ジェラートがレディオヘッドを撤収させようとしたその瞬間、ラジオから聞こえた言葉に動きをピタリと止める。
「待って。何だか面白いことになってるね?」
あべこべな事を言うナランチャの言葉にジェラートは笑う。
「コイツってば普段からこんなバカなんじゃあないよね?」
「もう少し様子を見るか」
スコープを覗くソルベの目の前を左手が隠している。ソルベ本人の手でもジェラートの手でもない。ソルベの右眼を隠す手のひらにはスコープのような眼がついていて、ギョロギョロと動いている。
引き金にかかる手にももう片方の右手が重なっていて、こちらは手の甲に裂けたような口がついていた。
“Shoot down the fucking man's head quickly!”

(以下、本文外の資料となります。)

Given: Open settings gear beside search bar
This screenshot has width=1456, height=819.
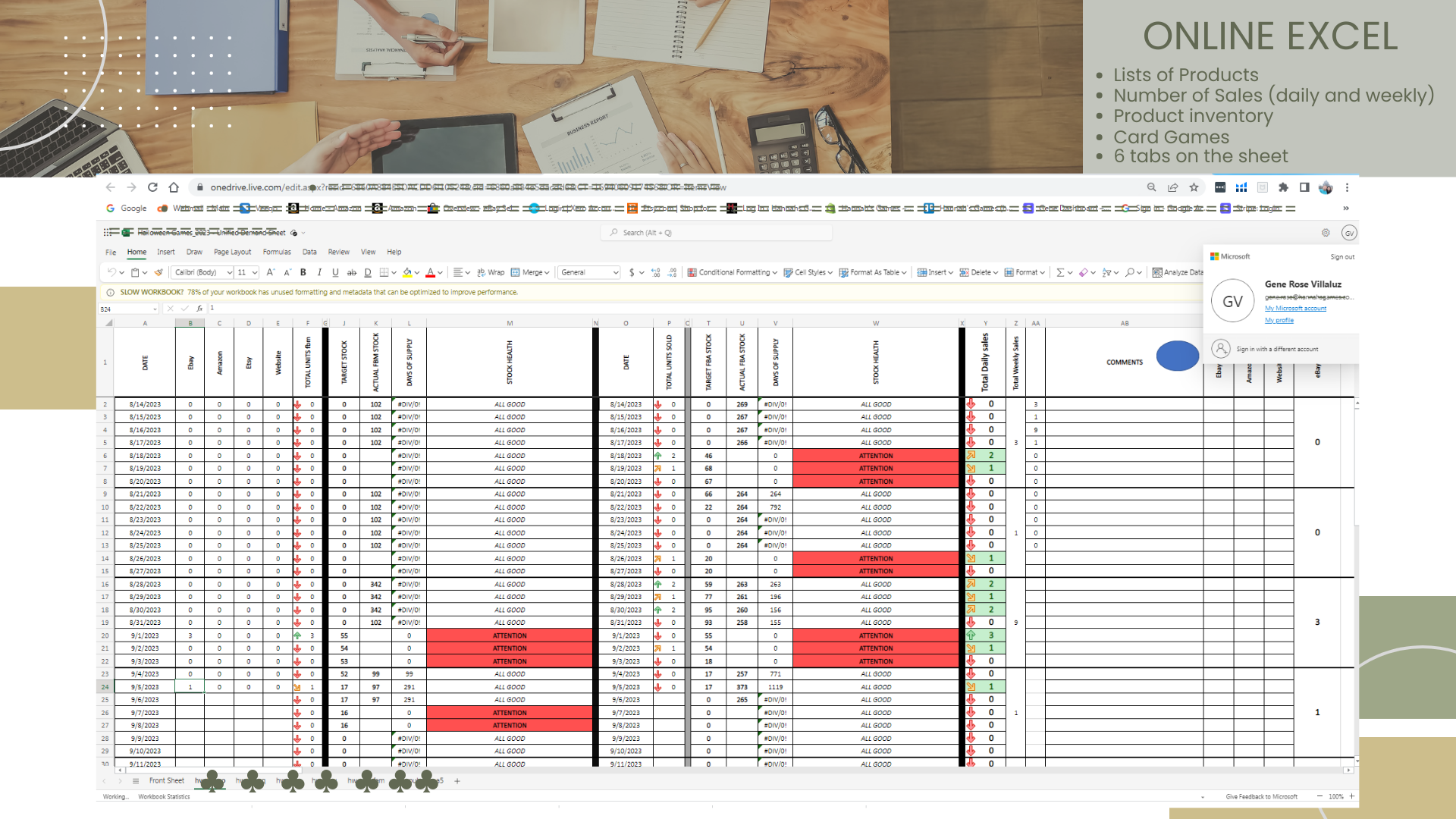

ざらついた声で騒ぎ立てるこの右手がソルベには煩わしくて仕方ない。ソルベ本人は寡黙でありながらもそのスタンドはお喋りで下品な異国の言葉で喋り、その言語を用いて自分の意思とは関係なしにジェラートと会話するのでやはり面白くない。
ソルベのスタンド、ナイン・インチ・ネイルズはこの奇妙な両手であり、身体や頭部は持たない。
左手のスコープはどんなに離れたターゲットも見逃さず確実に照準を合わせ、右手は素早く引き金を引く。
ソルベはスタンドの左手越しにスコープを覗いた。アデレードたちがいるレストランと運河を挟んで対岸に建つホテルのベランダに男が二人いるのが見える。
寄り添ってレストランの方をじっと見つめているのを見れば、彼らがアデレードたちを追っているボスの親衛隊だと言うことも解った。
「ジェラート、2時の方向だ」
ソルベの言葉にジェラートが言われた方向に双眼鏡を向ける。二人組を見つけるとニヤリと笑って言った。
「へぇ〜……あれが親衛隊の奴らねぇ……」
「一人ずつ消していく作戦か」
「撤収する場合じゃあないな、ソルベ」
「そうだな、ジェラート」
チラリと横目で視線を合わせた二人は新しい玩具を見つけた子供のような笑顔で親衛隊の男たちがいる方向へ身体を向ける。
「オレのレディオヘッドをあっちまで飛ばすぜ」
「ああ」
ジェラートがアンテナ虫をホテルの電話機に侵入させた。親衛隊の二人のいるホテルにも同じように電話機は置いてある筈だ。そこまで飛ばせば彼らの話はラジオから聞こえてくる。
「……それにしてもさー、アイツらなんであんなにくっついてる訳?」
「デキてんじゃあないか?」
「しょーもねぇ」
「イルーゾォのがうつったかもな」
彼らを知る者たちが今の会話を聞けば、同属嫌悪だとはっきり解るが、ここには二人以外いない。たとえいた所でも本人たちにはそう伝えられはしなかっただろう。
ソルベとジェラートの関係性は未だに謎である。